[THE PROBLEM]: Repeat all the data that appears below, keeping it exact.

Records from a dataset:
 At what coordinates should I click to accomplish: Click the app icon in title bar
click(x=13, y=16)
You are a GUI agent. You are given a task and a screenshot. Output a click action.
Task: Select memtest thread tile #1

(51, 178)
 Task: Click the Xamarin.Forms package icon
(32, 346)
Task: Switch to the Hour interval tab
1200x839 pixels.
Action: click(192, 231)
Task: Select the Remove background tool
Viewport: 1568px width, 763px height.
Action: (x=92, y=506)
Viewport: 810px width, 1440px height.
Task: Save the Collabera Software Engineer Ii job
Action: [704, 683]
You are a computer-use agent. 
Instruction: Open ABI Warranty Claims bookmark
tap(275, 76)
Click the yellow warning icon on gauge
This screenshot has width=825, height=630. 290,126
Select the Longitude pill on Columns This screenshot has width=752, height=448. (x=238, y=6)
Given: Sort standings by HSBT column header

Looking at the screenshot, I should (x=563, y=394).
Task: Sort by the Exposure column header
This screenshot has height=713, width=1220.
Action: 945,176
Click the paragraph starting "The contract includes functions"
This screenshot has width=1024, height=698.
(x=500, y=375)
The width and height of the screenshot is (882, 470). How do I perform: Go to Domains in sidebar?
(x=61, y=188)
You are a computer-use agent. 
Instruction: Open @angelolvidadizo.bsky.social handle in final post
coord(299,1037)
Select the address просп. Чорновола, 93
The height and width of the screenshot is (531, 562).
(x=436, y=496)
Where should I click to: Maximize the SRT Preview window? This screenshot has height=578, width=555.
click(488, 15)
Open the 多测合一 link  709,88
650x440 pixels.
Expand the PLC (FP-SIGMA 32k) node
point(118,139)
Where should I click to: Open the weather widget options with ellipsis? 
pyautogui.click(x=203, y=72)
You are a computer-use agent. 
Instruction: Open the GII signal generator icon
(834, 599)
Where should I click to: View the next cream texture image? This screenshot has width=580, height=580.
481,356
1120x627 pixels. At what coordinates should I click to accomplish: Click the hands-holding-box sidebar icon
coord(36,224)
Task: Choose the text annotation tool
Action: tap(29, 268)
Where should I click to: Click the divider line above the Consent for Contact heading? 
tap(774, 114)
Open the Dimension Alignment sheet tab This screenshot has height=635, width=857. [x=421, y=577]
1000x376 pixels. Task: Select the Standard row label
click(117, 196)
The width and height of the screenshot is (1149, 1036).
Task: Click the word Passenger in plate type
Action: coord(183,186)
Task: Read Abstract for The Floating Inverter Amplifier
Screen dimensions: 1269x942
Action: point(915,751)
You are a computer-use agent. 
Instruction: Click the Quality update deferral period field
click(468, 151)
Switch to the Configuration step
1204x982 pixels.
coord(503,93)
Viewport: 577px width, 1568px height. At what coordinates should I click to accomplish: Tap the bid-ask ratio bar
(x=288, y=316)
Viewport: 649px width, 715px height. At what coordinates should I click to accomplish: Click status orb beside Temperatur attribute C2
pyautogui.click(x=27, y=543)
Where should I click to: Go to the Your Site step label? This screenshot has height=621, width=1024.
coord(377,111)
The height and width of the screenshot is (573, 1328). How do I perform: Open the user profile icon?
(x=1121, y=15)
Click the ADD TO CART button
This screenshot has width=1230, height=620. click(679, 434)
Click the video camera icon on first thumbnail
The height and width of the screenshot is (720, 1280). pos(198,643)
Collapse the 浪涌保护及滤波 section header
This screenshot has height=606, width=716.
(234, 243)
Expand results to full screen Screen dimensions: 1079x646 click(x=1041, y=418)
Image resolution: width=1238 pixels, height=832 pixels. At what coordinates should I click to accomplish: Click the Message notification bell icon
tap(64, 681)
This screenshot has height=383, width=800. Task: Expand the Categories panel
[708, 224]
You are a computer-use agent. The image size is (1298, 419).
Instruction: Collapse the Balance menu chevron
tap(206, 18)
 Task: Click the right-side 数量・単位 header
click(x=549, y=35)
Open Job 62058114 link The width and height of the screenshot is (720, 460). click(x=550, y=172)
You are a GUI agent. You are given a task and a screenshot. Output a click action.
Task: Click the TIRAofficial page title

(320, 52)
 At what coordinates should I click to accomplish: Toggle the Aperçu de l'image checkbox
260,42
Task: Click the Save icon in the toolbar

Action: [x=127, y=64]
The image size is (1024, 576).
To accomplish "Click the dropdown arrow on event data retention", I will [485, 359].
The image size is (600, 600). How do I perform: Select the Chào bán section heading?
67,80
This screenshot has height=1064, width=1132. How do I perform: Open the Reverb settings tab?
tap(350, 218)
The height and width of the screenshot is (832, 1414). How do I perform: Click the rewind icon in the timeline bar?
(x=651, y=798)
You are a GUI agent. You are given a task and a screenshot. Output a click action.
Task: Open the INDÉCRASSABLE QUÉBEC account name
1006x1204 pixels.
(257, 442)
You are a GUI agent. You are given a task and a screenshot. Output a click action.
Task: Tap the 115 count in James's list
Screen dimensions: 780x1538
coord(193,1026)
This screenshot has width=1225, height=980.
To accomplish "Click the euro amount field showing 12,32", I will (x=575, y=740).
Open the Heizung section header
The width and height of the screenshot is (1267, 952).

[OUTPUT OF THE TASK]:
 At what coordinates should I click to accomplish: Click the app icon in title bar
click(x=13, y=16)
You are a GUI agent. You are given a task and a screenshot. Output a click action.
Task: Select memtest thread tile #1

(51, 178)
 Task: Click the Xamarin.Forms package icon
(32, 346)
Task: Switch to the Hour interval tab
1200x839 pixels.
Action: click(192, 231)
Task: Select the Remove background tool
Viewport: 1568px width, 763px height.
Action: (x=92, y=506)
Viewport: 810px width, 1440px height.
Task: Save the Collabera Software Engineer Ii job
Action: [704, 683]
You are a computer-use agent. 
Instruction: Open ABI Warranty Claims bookmark
tap(275, 76)
Click the yellow warning icon on gauge
This screenshot has width=825, height=630. 290,126
Select the Longitude pill on Columns This screenshot has width=752, height=448. (x=238, y=6)
Given: Sort standings by HSBT column header

Looking at the screenshot, I should (x=563, y=394).
Task: Sort by the Exposure column header
This screenshot has height=713, width=1220.
Action: 945,176
Click the paragraph starting "The contract includes functions"
This screenshot has width=1024, height=698.
(x=500, y=375)
The width and height of the screenshot is (882, 470). How do I perform: Go to Domains in sidebar?
(x=61, y=188)
You are a computer-use agent. 
Instruction: Open @angelolvidadizo.bsky.social handle in final post
coord(299,1037)
Select the address просп. Чорновола, 93
The height and width of the screenshot is (531, 562).
(x=436, y=496)
Where should I click to: Maximize the SRT Preview window? This screenshot has height=578, width=555.
click(488, 15)
Open the 多测合一 link  709,88
650x440 pixels.
Expand the PLC (FP-SIGMA 32k) node
point(118,139)
Where should I click to: Open the weather widget options with ellipsis? 
pyautogui.click(x=203, y=72)
You are a computer-use agent. 
Instruction: Open the GII signal generator icon
(834, 599)
Where should I click to: View the next cream texture image? This screenshot has width=580, height=580.
481,356
1120x627 pixels. At what coordinates should I click to accomplish: Click the hands-holding-box sidebar icon
coord(36,224)
Task: Choose the text annotation tool
Action: tap(29, 268)
Where should I click to: Click the divider line above the Consent for Contact heading? 
tap(774, 114)
Open the Dimension Alignment sheet tab This screenshot has height=635, width=857. [x=421, y=577]
1000x376 pixels. Task: Select the Standard row label
click(117, 196)
The width and height of the screenshot is (1149, 1036).
Task: Click the word Passenger in plate type
Action: coord(183,186)
Task: Read Abstract for The Floating Inverter Amplifier
Screen dimensions: 1269x942
Action: point(915,751)
You are a computer-use agent. 
Instruction: Click the Quality update deferral period field
click(468, 151)
Switch to the Configuration step
1204x982 pixels.
coord(503,93)
Viewport: 577px width, 1568px height. At what coordinates should I click to accomplish: Tap the bid-ask ratio bar
(x=288, y=316)
Viewport: 649px width, 715px height. At what coordinates should I click to accomplish: Click status orb beside Temperatur attribute C2
pyautogui.click(x=27, y=543)
Where should I click to: Go to the Your Site step label? This screenshot has height=621, width=1024.
coord(377,111)
The height and width of the screenshot is (573, 1328). How do I perform: Open the user profile icon?
(x=1121, y=15)
Click the ADD TO CART button
This screenshot has width=1230, height=620. click(679, 434)
Click the video camera icon on first thumbnail
The height and width of the screenshot is (720, 1280). pos(198,643)
Collapse the 浪涌保护及滤波 section header
This screenshot has height=606, width=716.
(234, 243)
Expand results to full screen Screen dimensions: 1079x646 click(x=1041, y=418)
Image resolution: width=1238 pixels, height=832 pixels. At what coordinates should I click to accomplish: Click the Message notification bell icon
tap(64, 681)
This screenshot has height=383, width=800. Task: Expand the Categories panel
[708, 224]
You are a computer-use agent. The image size is (1298, 419).
Instruction: Collapse the Balance menu chevron
tap(206, 18)
 Task: Click the right-side 数量・単位 header
click(x=549, y=35)
Open Job 62058114 link The width and height of the screenshot is (720, 460). click(x=550, y=172)
You are a GUI agent. You are given a task and a screenshot. Output a click action.
Task: Click the TIRAofficial page title

(320, 52)
 At what coordinates should I click to accomplish: Toggle the Aperçu de l'image checkbox
260,42
Task: Click the Save icon in the toolbar

Action: [x=127, y=64]
The image size is (1024, 576).
To accomplish "Click the dropdown arrow on event data retention", I will [485, 359].
The image size is (600, 600). How do I perform: Select the Chào bán section heading?
67,80
This screenshot has height=1064, width=1132. How do I perform: Open the Reverb settings tab?
tap(350, 218)
The height and width of the screenshot is (832, 1414). How do I perform: Click the rewind icon in the timeline bar?
(x=651, y=798)
You are a GUI agent. You are given a task and a screenshot. Output a click action.
Task: Open the INDÉCRASSABLE QUÉBEC account name
1006x1204 pixels.
(257, 442)
You are a GUI agent. You are given a task and a screenshot. Output a click action.
Task: Tap the 115 count in James's list
Screen dimensions: 780x1538
coord(193,1026)
This screenshot has width=1225, height=980.
To accomplish "Click the euro amount field showing 12,32", I will (x=575, y=740).
Open the Heizung section header
The width and height of the screenshot is (1267, 952).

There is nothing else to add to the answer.